[Dataset entries]

▬▬▬▬▬▬▬▬▬▬

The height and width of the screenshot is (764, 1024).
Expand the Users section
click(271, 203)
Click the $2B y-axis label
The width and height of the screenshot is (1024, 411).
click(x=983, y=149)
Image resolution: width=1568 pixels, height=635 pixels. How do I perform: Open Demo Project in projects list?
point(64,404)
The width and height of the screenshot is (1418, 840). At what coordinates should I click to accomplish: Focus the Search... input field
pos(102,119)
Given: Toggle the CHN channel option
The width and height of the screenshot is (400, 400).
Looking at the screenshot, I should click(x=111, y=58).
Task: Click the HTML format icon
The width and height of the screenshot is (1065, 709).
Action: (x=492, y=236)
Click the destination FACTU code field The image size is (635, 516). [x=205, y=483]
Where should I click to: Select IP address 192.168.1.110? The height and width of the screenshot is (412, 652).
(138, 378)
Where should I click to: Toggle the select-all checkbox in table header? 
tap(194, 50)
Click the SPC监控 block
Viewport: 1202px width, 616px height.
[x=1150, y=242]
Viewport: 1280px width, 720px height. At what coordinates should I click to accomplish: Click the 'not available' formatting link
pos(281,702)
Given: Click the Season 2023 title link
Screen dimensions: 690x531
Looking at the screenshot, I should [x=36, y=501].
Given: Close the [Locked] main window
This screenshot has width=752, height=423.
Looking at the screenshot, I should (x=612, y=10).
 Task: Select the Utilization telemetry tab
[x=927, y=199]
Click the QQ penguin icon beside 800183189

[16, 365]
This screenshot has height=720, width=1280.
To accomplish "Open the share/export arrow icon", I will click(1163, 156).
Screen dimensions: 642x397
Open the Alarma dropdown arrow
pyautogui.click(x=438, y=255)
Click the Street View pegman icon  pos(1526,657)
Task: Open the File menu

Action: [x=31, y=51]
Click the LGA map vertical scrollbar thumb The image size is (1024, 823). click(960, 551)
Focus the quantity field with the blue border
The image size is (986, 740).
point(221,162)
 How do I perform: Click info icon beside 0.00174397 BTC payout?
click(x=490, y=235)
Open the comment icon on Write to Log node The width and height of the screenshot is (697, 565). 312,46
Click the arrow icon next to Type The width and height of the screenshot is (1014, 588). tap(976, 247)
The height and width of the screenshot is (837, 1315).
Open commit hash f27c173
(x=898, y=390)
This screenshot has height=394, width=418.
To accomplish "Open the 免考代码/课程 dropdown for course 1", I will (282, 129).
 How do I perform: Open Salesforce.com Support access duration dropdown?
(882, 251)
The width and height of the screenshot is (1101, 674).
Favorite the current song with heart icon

▬▬▬▬▬▬▬▬▬▬

__WHAT YOU ARE ASKED TO DO__: Please be sure to repeat every entry exactly.

__EXERCISE OUTPUT__:
The height and width of the screenshot is (764, 1024).
Expand the Users section
click(271, 203)
Click the $2B y-axis label
The width and height of the screenshot is (1024, 411).
click(x=983, y=149)
Image resolution: width=1568 pixels, height=635 pixels. How do I perform: Open Demo Project in projects list?
point(64,404)
The width and height of the screenshot is (1418, 840). At what coordinates should I click to accomplish: Focus the Search... input field
pos(102,119)
Given: Toggle the CHN channel option
The width and height of the screenshot is (400, 400).
Looking at the screenshot, I should click(x=111, y=58).
Task: Click the HTML format icon
The width and height of the screenshot is (1065, 709).
Action: (x=492, y=236)
Click the destination FACTU code field The image size is (635, 516). [x=205, y=483]
Where should I click to: Select IP address 192.168.1.110? The height and width of the screenshot is (412, 652).
(138, 378)
Where should I click to: Toggle the select-all checkbox in table header? 
tap(194, 50)
Click the SPC监控 block
Viewport: 1202px width, 616px height.
[x=1150, y=242]
Viewport: 1280px width, 720px height. At what coordinates should I click to accomplish: Click the 'not available' formatting link
pos(281,702)
Given: Click the Season 2023 title link
Screen dimensions: 690x531
Looking at the screenshot, I should [x=36, y=501].
Given: Close the [Locked] main window
This screenshot has width=752, height=423.
Looking at the screenshot, I should (x=612, y=10).
 Task: Select the Utilization telemetry tab
[x=927, y=199]
Click the QQ penguin icon beside 800183189

[16, 365]
This screenshot has height=720, width=1280.
To accomplish "Open the share/export arrow icon", I will click(1163, 156).
Screen dimensions: 642x397
Open the Alarma dropdown arrow
pyautogui.click(x=438, y=255)
Click the Street View pegman icon  pos(1526,657)
Task: Open the File menu

Action: [x=31, y=51]
Click the LGA map vertical scrollbar thumb The image size is (1024, 823). click(960, 551)
Focus the quantity field with the blue border
The image size is (986, 740).
point(221,162)
 How do I perform: Click info icon beside 0.00174397 BTC payout?
click(x=490, y=235)
Open the comment icon on Write to Log node The width and height of the screenshot is (697, 565). 312,46
Click the arrow icon next to Type The width and height of the screenshot is (1014, 588). tap(976, 247)
The height and width of the screenshot is (837, 1315).
Open commit hash f27c173
(x=898, y=390)
This screenshot has height=394, width=418.
To accomplish "Open the 免考代码/课程 dropdown for course 1", I will (282, 129).
 How do I perform: Open Salesforce.com Support access duration dropdown?
(882, 251)
The width and height of the screenshot is (1101, 674).
Favorite the current song with heart icon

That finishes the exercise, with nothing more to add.